Passage du texte
▼
Source: Communiqué de presse de l’Université de Montréal

Peut-on améliorer la vue en modulant l'activité cérébrale ? Oui, répond Elvire Vaucher, de l’École d'optométrie de l’Université de Montréal, qui a récemment démontré que les neurones cholinergiques du cerveau jouent un rôle précis dans l'apprentissage et l'attention visuelle. «Ils ont notamment pour fonction d'accroitre l'intensité de la transmission nerveuse des neurones visuels», affirme la scientifique.

C'est du moins ce qu'elle a constaté au cours d'une expérience menée avec des rats dont les neurones cholinergiques avaient été lésés. «C'est clair, relate la chercheuse. Les images du cerveau en action obtenues par neuroanatomie fonctionnelle montrent une activité beaucoup moins intense des neurones du cortex visuel chez les rats qui avaient une insuffisance d'acétylcholine. En revanche, lorsqu'on administre des drogues qui miment le travail de l'acétylcholine, on augmente la réponse électrophysiologique de ces neurones. Cette amélioration dure plusieurs heures, ce qui représente la base neurobiologique de la mémoire des stimulus visuels dans le cortex.»
▲
Objectif de la tâche
Recopiez mot pour mot le passage du texte sur les neurones cholinergiques et la vision, en commençant à « Peut-on améliorer la » et en terminant à « affirme la scientifique. ».

Données fournies
▼
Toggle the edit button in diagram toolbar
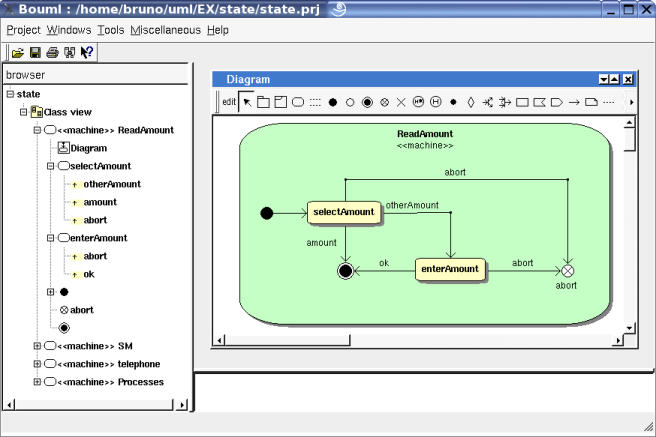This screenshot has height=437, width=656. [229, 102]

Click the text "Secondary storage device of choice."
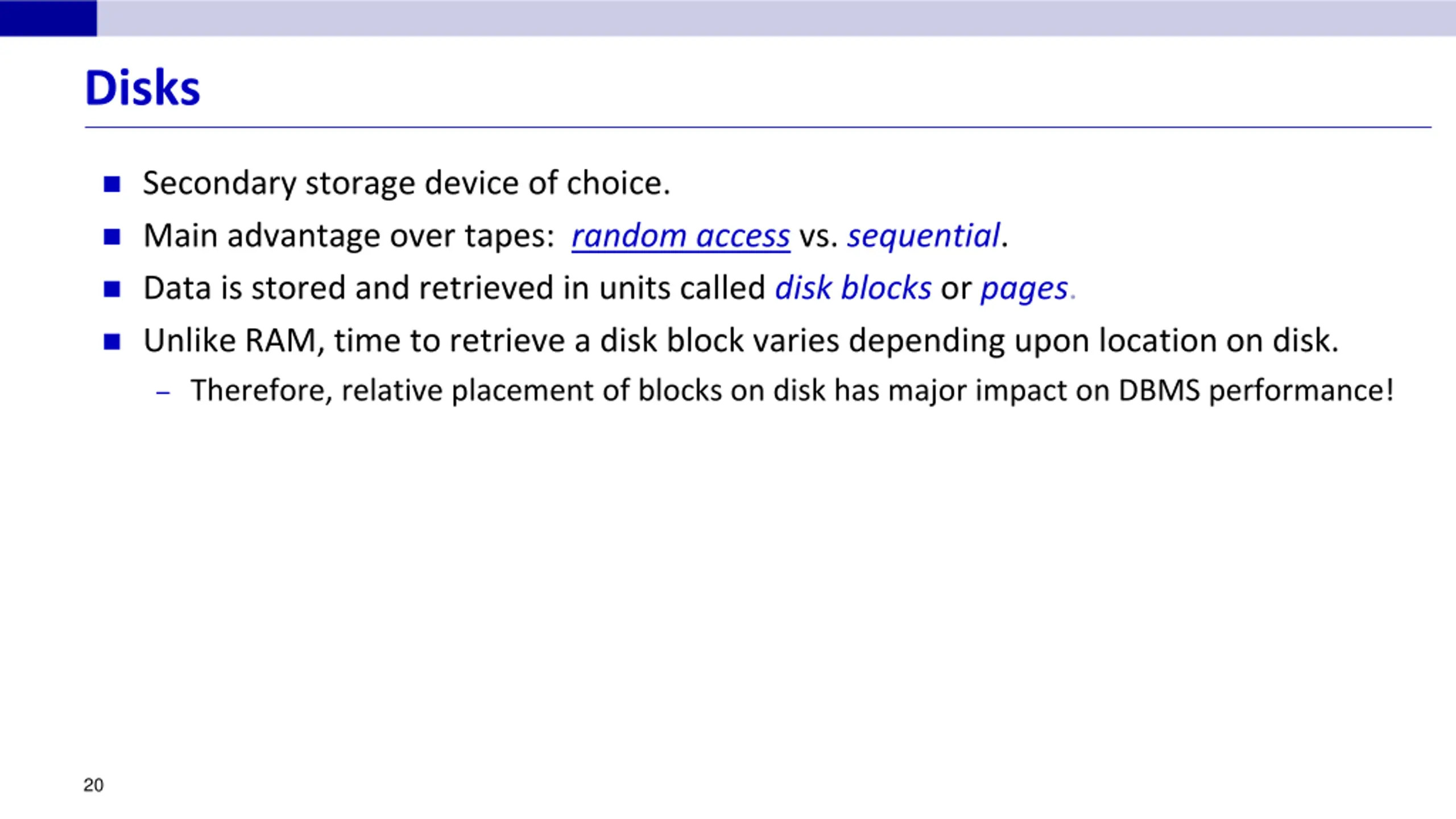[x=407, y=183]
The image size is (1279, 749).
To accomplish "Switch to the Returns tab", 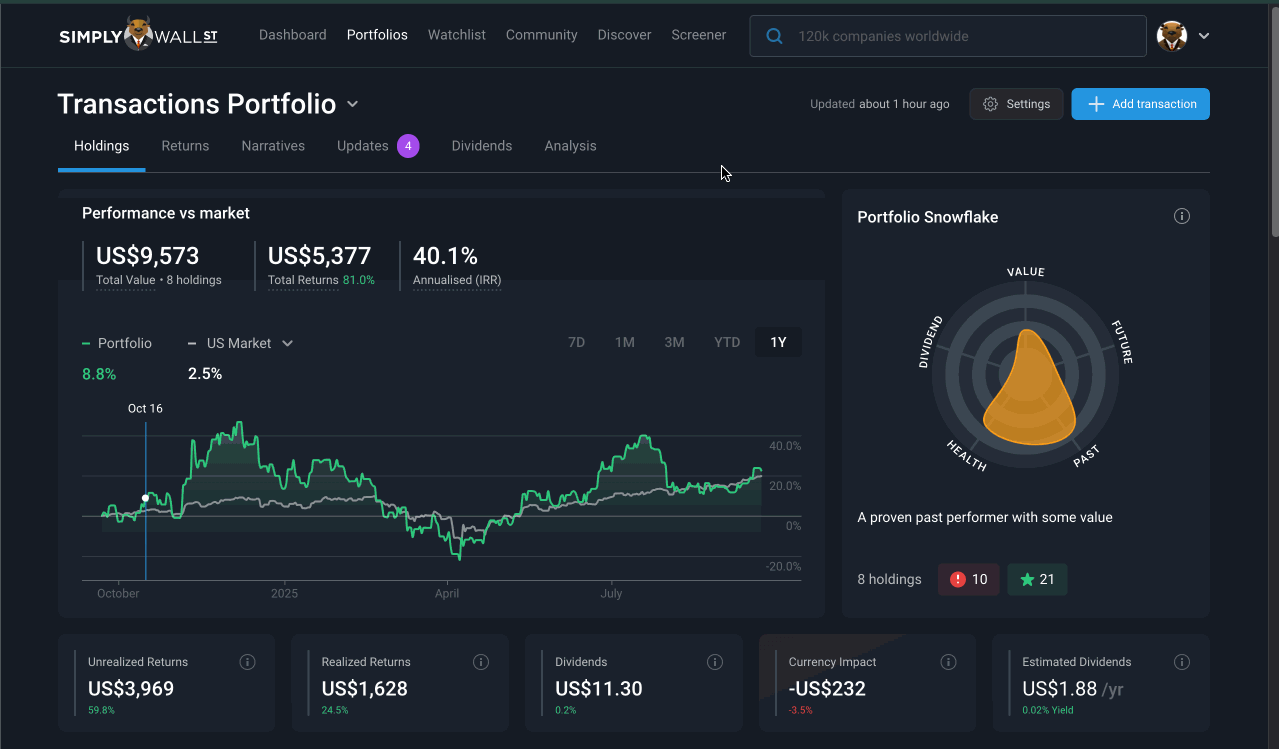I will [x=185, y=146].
▲
▼
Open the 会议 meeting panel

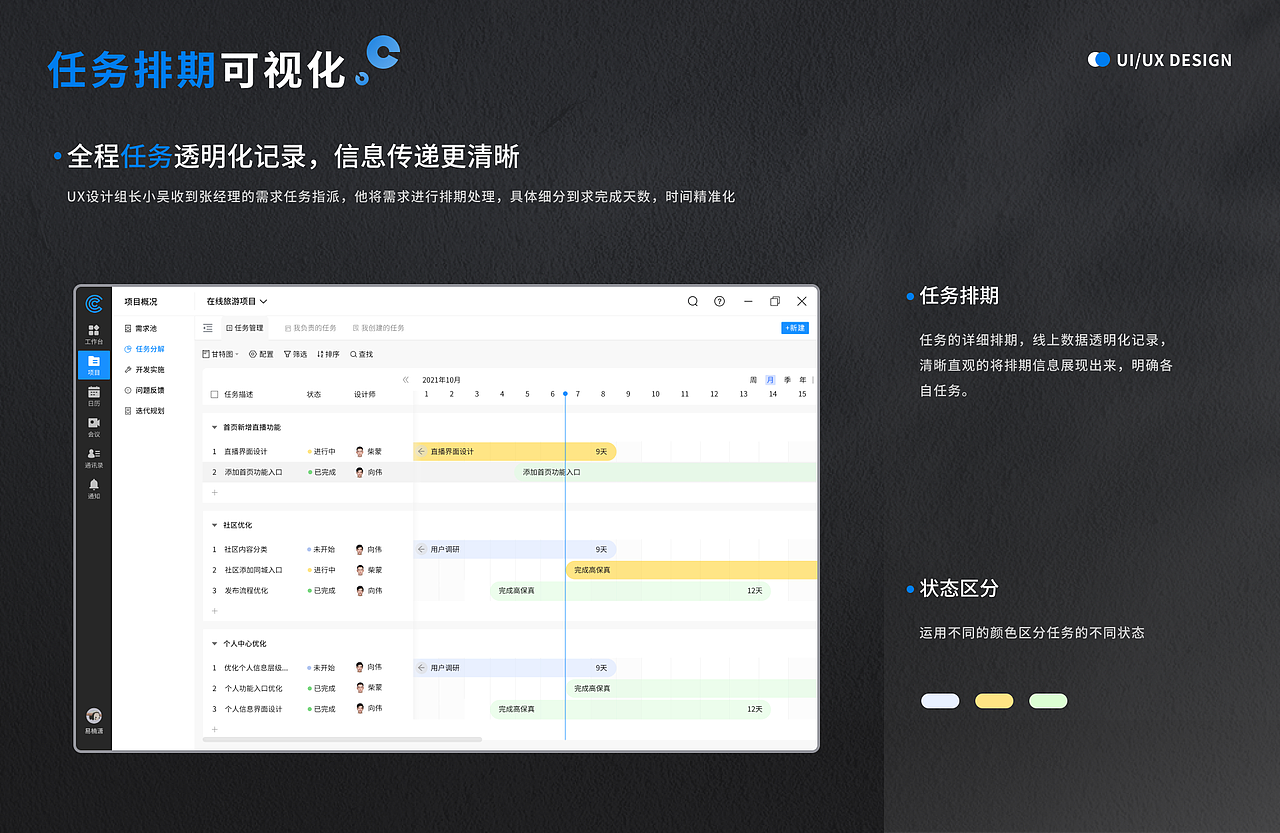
▲
▼
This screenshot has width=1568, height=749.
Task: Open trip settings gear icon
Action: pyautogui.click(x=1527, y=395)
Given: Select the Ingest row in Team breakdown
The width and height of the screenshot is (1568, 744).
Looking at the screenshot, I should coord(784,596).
▲
Résultat obtenu
Peut-on améliorer la vue en modulant l'activité cérébrale ? Oui, répond Elvire Vaucher, de l’École d'optométrie de l’Université de Montréal, qui a récemment démontré que les neurones cholinergiques du cerveau jouent un rôle précis dans l'apprentissage et l'attention visuelle. «Ils ont notamment pour fonction d'accroitre l'intensité de la transmission nerveuse des neurones visuels», affirme la scientifique.